Александр Архангельский - Музей революции
А говорят о нем с тяжелой неприязнью. Раньше тоже плохо отзывались, считали неученым выскочкой, делягой, но все-таки до озлобления не доходило. А теперь он стал врагом народа; продался за государственную премию, посадил несчастных голых девок. Тяжело, ребята, очень тяжело. Вы думаете, что у Шомера абонемент в Кремле — и забыли, что во власти происходят перемены; с каждым днем она все проще и прямей и однозначней; игривый демократ Иван Саркисович на днях отставлен и отправился послом в Венесуэлу, а его соборный кабинет отныне занимает некий Абов, с которым Шомеру не удалось поговорить ни разу.
«Мы передадим Александру Альбертовичу. Александр Альбертович велел вам сообщить…» Унизительно все это и обидно; он не заслужил такого отношения.
В полседьмого у ворот бибикнули; на территорию усадьбы въехала колонна: неправдоподобно чистые автобусы, модные гламурные грузовички. С подножек на ходу соскакивали крепкие ребята в черных пиджаках и нейлоновых белых рубашках. Как на физзарядке, вскидывали руки, с хрустом приседали и трусцой бежали на разгрузку. Молодой офицер федеральной охраны, с матовым плоским лицом и голубыми равнодушными глазами предложил директору пройти в расположение и совместными усилиями определиться. Тоном, исключающим дискуссию, попросил по пути отключить АТС.
— А соты мы сами погасим.
Теодор послушно распахнул коробку сервера, щелкнул красным рычажком, офицер скомандовал по рации, и усадьбу стерли с телефонной карты мира, как стирают в памяти ненужный номер.
По дороге офицер сверялся с электронным планом, забавно раздвигая пальцы, как если бы искал блоху в кошачьей шерсти; задавал попутные вопросы. Дотошный такой офицер. К десяти у центральных ворот подковой изгибалась рама металлоискателя, котлован засыпали, утрамбовали, и поверх подмокшего суглинка раскатали готовый газон, привезенный во влажных рулонах; на обколотую водокачку, как вуаль, накинули строительную сетку, а на ближайшей деревенской пустоши, со стороны аттракционов, образовалась вертолетная площадка.

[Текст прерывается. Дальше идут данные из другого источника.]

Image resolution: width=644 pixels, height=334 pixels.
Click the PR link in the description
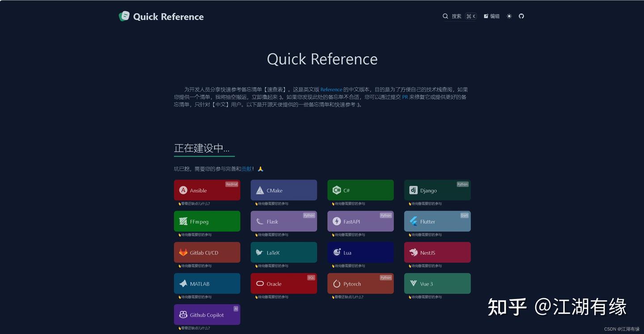(405, 97)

День обещал быть жарким. Над водой зависали стрекозы с желтыми пластинчатыми крыльями, тяжело дрожали тучи комаров. Подошли сотрудники усадьбы — в основном экскурсоводы и ремонтники. Цыплакова растворилась в неизвестности, на его звонки не отвечала, отца Бориса вызвали в Патриархию, и он уехал долгородским проходящим, Сёма Печонов, не глядя в глаза, вновь отпросился в Ташкент, потому что мама все-таки болеет. От начальника приютинской почты Шомер знал, что в последние два месяца Сёма постоянно, раз в неделю, отправлял маме деньги, одинаковыми порциями, по десять тысяч. «Хорошо вы платите сотрудникам, Теодор Казимирыч, может, и для меня местечко найдете?» — завистливо шутил начальник. «Он копил», — сурово отвечал Шомер. Так что из его надежных заместителей в Приютине остались только двое — Виталий Желванцов и Паша. Один потому что хозяйство за ним; другой потому что куда ему ехать. Бедный Павлуша Саларьев. Вот он, изменившийся, как будто в одночасье повзрослевший, одиноко стоит у забора, демонстрируя всеобщее радушие, а на самом деле внутренне тоскуя.

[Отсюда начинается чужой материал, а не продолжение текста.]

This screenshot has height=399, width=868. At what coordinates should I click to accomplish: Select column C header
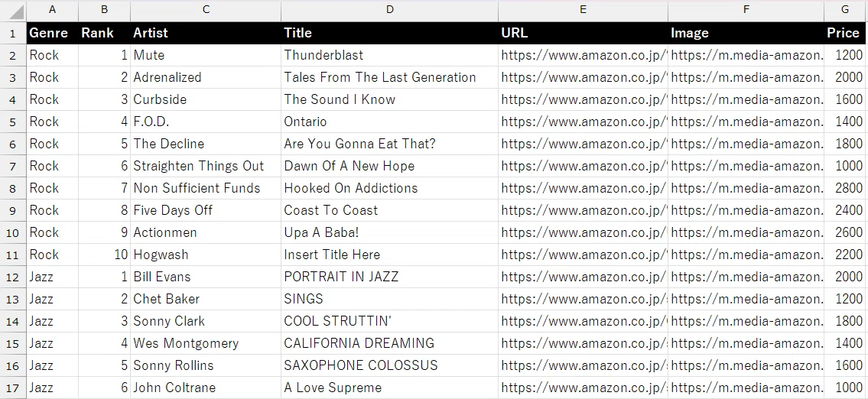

В усадьбу начали съезжаться гости. Первым явился холеный Прокимнов — на солнечно желтом «Кайене»; увидев металлическую рамку, уважительно прихмыкнул и прошел через нее в полупоклоне, как священник входит в царские врата. Эмигрантов с фиолетовыми кудельками («ах, профессор не умеет по-французски? мы сейчас переведем профессору») подвезли на губернаторском микроавтобусе; потомки выстроились в очередь и просочились через рамку, как малышня, играющая в ручеек. Шачнев прибыл в новом двухместном «Саабе»; его сопровождал курчавый господин в жилетке и красных вельветовых джинсах. Юлик помахал приветливо Саларьеву — издалека, и прошел на ресторанную веранду, где для особо почетных гостей был выставлен отдельный чай; Павел оценил деликатность несчастного Шачнева — он отбивается от прокурорских, его прессуют из-за уехавшего Ройтмана, и Юлик никого не хочет подставлять. Шведского историка и музееведа Сольмана, приглашенного Саларьевым по блату, сопровождал какой-то розовый и чистый старичок с рассеянным сентиментальным взглядом; коллега прижимал к груди ноутбук, как мальчик в музыкальной школе прижимает нотную папку. Верховная музейная аристократия подъезжала в новых «Опелях»; городские и районные директора были на помятых «Нивах-Шевроле»; застенчивые краеведы, доставленные рейсовым автобусом, шли по хрустящим дорожкам пешком.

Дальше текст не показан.